## ASSIGNED TASK
Quote the records below in full, exactly as given, with the images taken out.
┌─ TASK INPUTS
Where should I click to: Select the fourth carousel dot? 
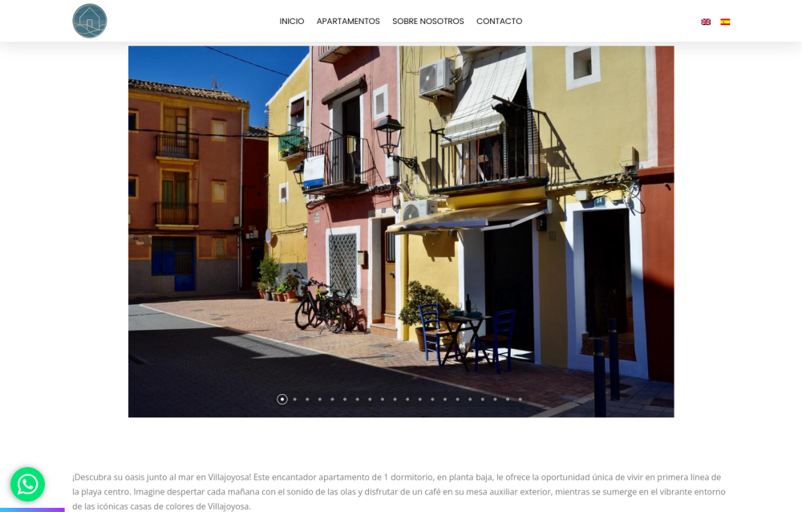(x=320, y=400)
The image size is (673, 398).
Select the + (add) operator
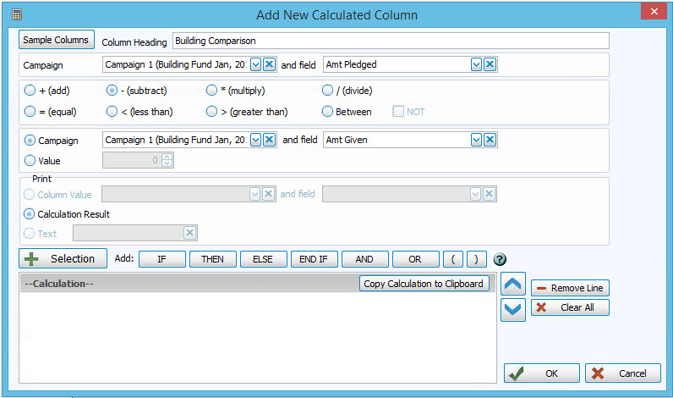[30, 91]
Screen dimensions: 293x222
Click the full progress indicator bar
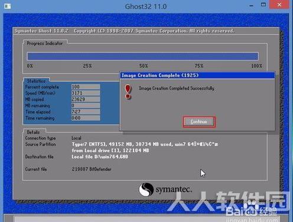pos(143,57)
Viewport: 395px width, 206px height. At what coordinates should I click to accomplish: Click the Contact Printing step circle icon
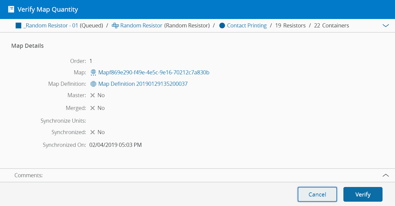pyautogui.click(x=222, y=26)
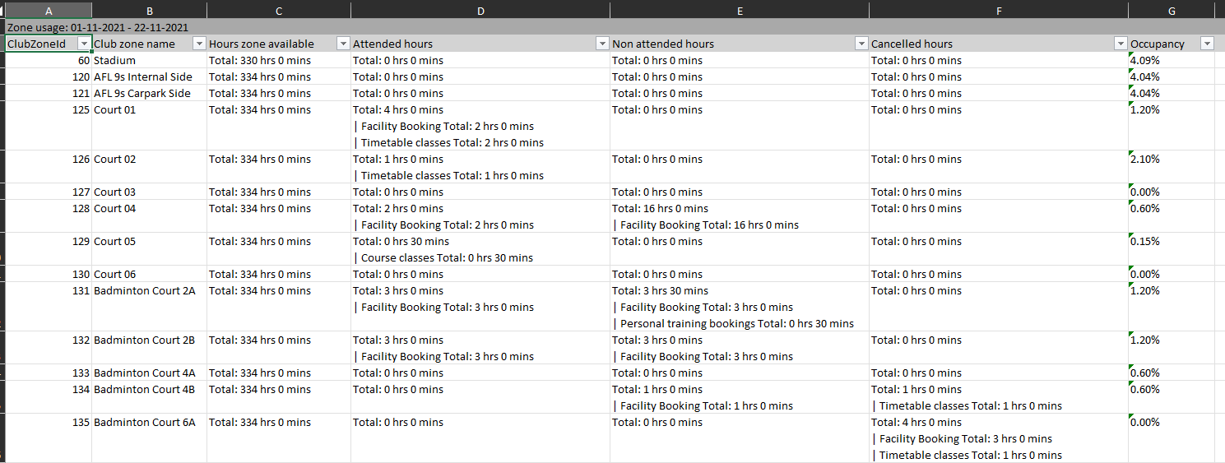Select ClubZoneId cell with value 128
The width and height of the screenshot is (1225, 463).
(49, 209)
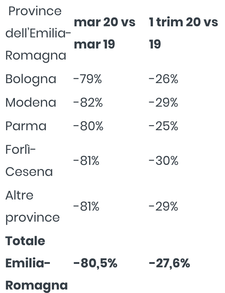225x293 pixels.
Task: Click the -29% value for Altre province
Action: click(x=163, y=206)
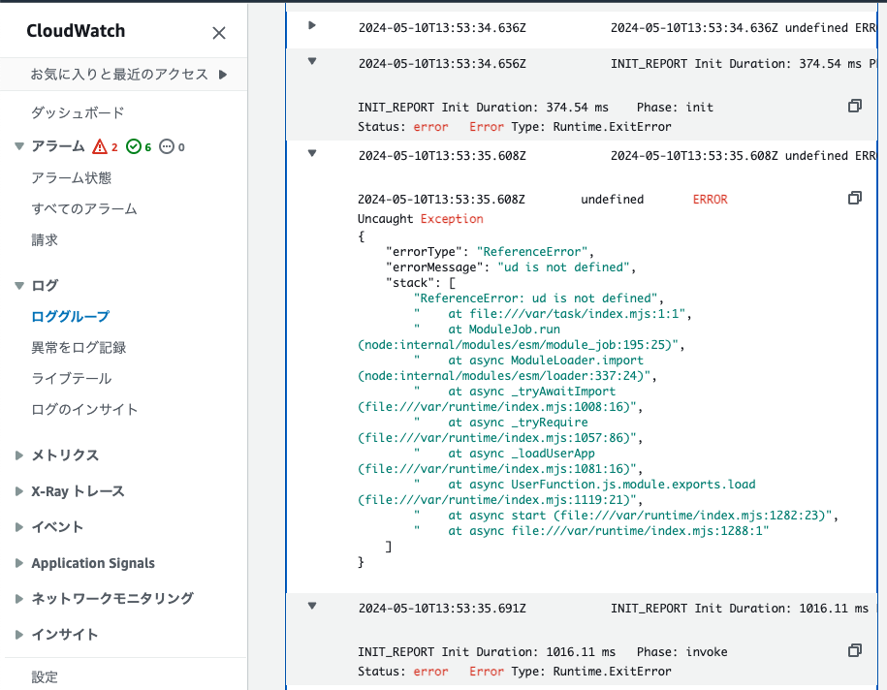887x690 pixels.
Task: Copy the invoke phase INIT_REPORT log
Action: (854, 650)
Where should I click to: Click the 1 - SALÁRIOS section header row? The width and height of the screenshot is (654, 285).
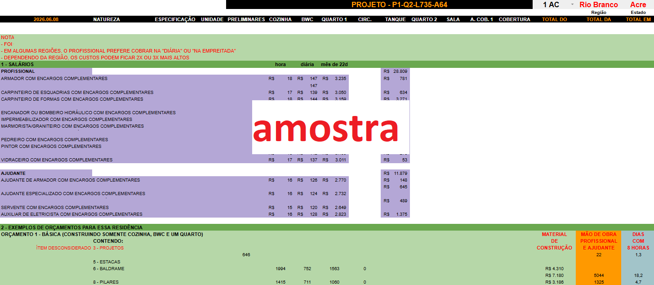(327, 64)
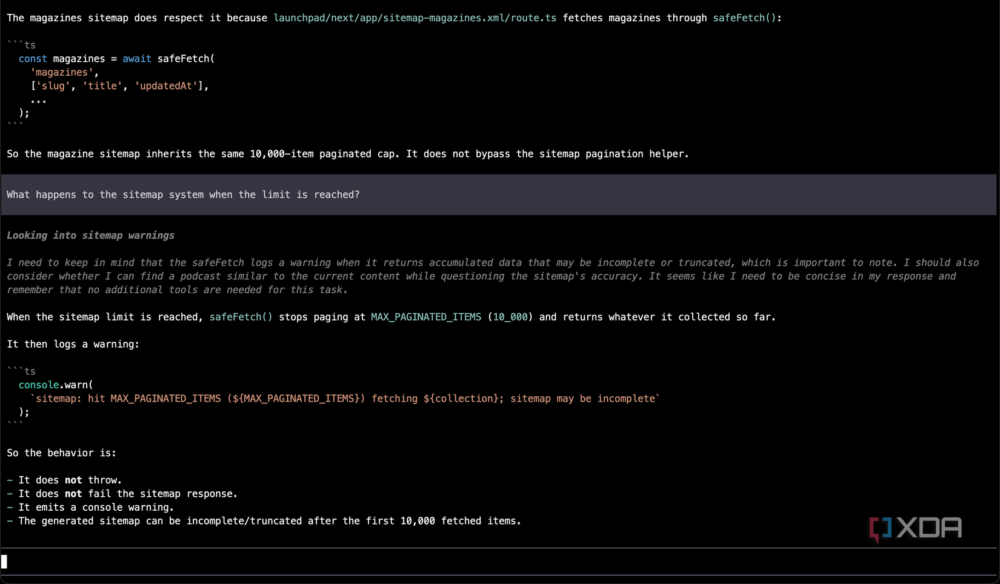Image resolution: width=1000 pixels, height=584 pixels.
Task: Click the launchpad/next/app/sitemap-magazines.xml/route.ts file path
Action: [x=415, y=18]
└─
## EXERCISE RESPONSE
Where should I click to: Select the fourth carousel dot? 
(x=320, y=400)
The image size is (673, 398).
Select the + (add) operator
[30, 91]
Screen dimensions: 293x222
Click the full progress indicator bar
pos(143,57)
Viewport: 395px width, 206px height. At what coordinates should I click to accomplish: Click the Contact Printing step circle icon
pyautogui.click(x=222, y=26)
Select ClubZoneId cell with value 128
The width and height of the screenshot is (1225, 463).
(49, 209)
225x293 pixels.
Task: Click the -29% value for Altre province
Action: click(x=163, y=206)
887x690 pixels.
Task: Copy the invoke phase INIT_REPORT log
Action: (854, 650)
Where should I click to: Click the 1 - SALÁRIOS section header row? The width and height of the screenshot is (654, 285).
(327, 64)
Image resolution: width=1000 pixels, height=584 pixels.
Task: Click the launchpad/next/app/sitemap-magazines.xml/route.ts file path
Action: [x=415, y=18]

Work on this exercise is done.